De grote oversteek

Het doel vandaag was om van Bornholm naar Rügen (Duitsland) te varen. We kunnen niet echt wachten op het beste weer daarvoor omdat we over een week de boot weer moeten inleveren een heel stuk westelijker en ook zuidelijker. Wanneer we beneden langs terug varen is Rügen het eerste land wat je dan tegen komt. Wat voor ons nieuw is, is dat deze tocht van 54 mijl dwars over zee gaat zonder in de buurt van land te zijn. In ieder geval zou er geen te harde wind zijn (dan durfden we het niet aan). Uitgerekend zouden we er 10 uur over doen. Daarom stonden we op tijd op en voor 8 uur waren we alweer aan het varen, er was echter geen wind. Toen we van Ystad kwamen zonder wind was de zee helemaal glad. Nu was dat helemaal niet zo en we deinden heel wat heen en weer en deze deining is best slaapverwekkend. Joost lukt het echter wel steeds wakker te blijven. We kregen ook wat regenbuien over ons heen en het werd helemaal grijs rondom. We hebben uren gevaren zonder dat we andere boten of land zagen. Een vogel vloog een tijd steeds rondjes rond onze boot, vloog weer weg en kwam dan weer terug. Zo voelden wij ons net als Noach op de ark. De vogel kwam maar niet met een groen blaadje terug. De dieren die we meenamen waren duizenden vliegjes, die genoten van de windstilte maar waar wij niet zo van genoten.

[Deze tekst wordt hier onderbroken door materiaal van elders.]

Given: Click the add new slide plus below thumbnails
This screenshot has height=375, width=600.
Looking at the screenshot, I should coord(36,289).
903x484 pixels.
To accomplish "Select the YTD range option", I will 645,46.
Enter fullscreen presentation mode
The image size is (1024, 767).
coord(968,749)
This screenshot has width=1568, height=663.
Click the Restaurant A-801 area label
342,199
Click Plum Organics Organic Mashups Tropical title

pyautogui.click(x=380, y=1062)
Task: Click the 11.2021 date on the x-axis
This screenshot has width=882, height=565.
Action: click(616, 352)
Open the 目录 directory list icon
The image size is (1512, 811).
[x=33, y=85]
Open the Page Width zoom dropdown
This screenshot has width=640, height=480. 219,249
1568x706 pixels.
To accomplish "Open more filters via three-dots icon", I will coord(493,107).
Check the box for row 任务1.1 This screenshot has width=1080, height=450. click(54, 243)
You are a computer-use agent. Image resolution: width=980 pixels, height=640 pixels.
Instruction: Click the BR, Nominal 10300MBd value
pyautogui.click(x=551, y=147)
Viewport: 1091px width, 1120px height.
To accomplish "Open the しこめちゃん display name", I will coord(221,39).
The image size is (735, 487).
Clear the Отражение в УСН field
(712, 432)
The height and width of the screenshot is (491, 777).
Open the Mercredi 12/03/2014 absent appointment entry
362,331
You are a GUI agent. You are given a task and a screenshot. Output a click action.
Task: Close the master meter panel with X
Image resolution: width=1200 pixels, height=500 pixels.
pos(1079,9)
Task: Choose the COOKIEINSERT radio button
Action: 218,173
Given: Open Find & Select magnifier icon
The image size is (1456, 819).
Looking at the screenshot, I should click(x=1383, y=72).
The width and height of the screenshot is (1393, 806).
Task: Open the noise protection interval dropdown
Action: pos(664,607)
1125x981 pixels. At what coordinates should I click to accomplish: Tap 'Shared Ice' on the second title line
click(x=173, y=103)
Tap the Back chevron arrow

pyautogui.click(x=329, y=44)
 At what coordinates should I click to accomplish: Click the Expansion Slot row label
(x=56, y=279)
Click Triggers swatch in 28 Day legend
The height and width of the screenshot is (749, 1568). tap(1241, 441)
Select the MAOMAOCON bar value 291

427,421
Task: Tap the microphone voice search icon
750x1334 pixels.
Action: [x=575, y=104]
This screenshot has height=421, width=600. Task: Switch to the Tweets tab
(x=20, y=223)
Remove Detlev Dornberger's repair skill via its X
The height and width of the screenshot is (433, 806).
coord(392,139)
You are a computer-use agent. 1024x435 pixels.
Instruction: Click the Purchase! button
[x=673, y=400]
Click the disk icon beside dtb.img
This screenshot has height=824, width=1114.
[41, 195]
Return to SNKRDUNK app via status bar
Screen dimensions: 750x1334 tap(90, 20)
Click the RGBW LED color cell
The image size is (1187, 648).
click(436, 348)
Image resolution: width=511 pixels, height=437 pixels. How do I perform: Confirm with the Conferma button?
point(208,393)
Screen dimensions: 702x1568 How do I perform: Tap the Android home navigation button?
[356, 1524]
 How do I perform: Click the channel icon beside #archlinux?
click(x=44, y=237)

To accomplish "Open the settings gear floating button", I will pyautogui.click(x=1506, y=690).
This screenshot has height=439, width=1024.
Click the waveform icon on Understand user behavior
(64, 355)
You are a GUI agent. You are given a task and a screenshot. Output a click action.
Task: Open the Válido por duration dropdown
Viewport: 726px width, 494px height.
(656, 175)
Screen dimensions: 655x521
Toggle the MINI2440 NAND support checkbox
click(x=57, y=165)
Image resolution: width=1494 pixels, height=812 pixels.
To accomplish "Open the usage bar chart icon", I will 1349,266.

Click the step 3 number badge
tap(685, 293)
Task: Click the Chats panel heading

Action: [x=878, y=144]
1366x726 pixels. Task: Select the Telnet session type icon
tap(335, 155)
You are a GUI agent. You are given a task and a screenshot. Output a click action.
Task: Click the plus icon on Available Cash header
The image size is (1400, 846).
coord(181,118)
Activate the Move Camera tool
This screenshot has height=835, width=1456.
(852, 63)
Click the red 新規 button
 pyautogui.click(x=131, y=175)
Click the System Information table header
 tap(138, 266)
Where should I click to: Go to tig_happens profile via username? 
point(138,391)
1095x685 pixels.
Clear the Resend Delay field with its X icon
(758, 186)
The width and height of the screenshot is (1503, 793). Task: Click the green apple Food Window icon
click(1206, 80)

Met behulp van AIS konden we zien dat er boten op minder dan 2.5 mijl van ons verwijderd waren maar die zagen we niet. Ook het windmolenpark waar we langsvoeren zagen we niet. We zijn overigens wel blij met de moderne technologie waarbij je navigeert via gps, met een mooi kaartje op de i-pad. Zo ben je er toch vrij zeker van dat je de goede kant op vaart en kom je niet zomaar voor verrassingen te staan. Hoewel, opeens dook een boot van de Duitse kustwacht op die wij niet op de AIS hadden gezien.
Hij veranderde van koers naar ons toe, voer voorbij en keerde toen weer. Hij kwam naast ons varen en een man riep naar ons dat we naar kanaal 16 (marifoon) moesten luisteren. Dat doen we altijd, maar we hadden niet gehoord dat wij specifiek opgeroepen werden. Door de marifoon vroeg hij waar we vandaan kwamen, waar we naartoe gingen en welke Nationaliteit we hadden. Verder vertelde hij ons dat wij een speciale douanevlag moeten voeren als we de Duitse territoriale wateren binnenvaren. Joost zei dat we dat niet wisten. Het zou in een of ander reglement staan. We kregen een waarschuwing. De impact daarvan leek ons nihil. Het nut hiervan ontging ons ook. De kustwacht voer weg en wij hoorden ze via de marifoon met 2 andere zeilboten soortgelijke gesprekken voeren. Dit soort gedoe hebben we in de meer westelijk gelegen maritieme grens tussen Duitsland en Denemarken nooit gehad, daar is het daar ook veel te druk voor met zeilers. Dus als ik nou vluchtelingen zou willen smokkelen zou ik dat doen met zo’n douanevlaggetje (hoe die eruit moet zien weten we ook na een zoektocht op internet nog niet) en in drukkere wateren. Maar goed, Duitsland is goed bezig zijn grenzen te bewaken!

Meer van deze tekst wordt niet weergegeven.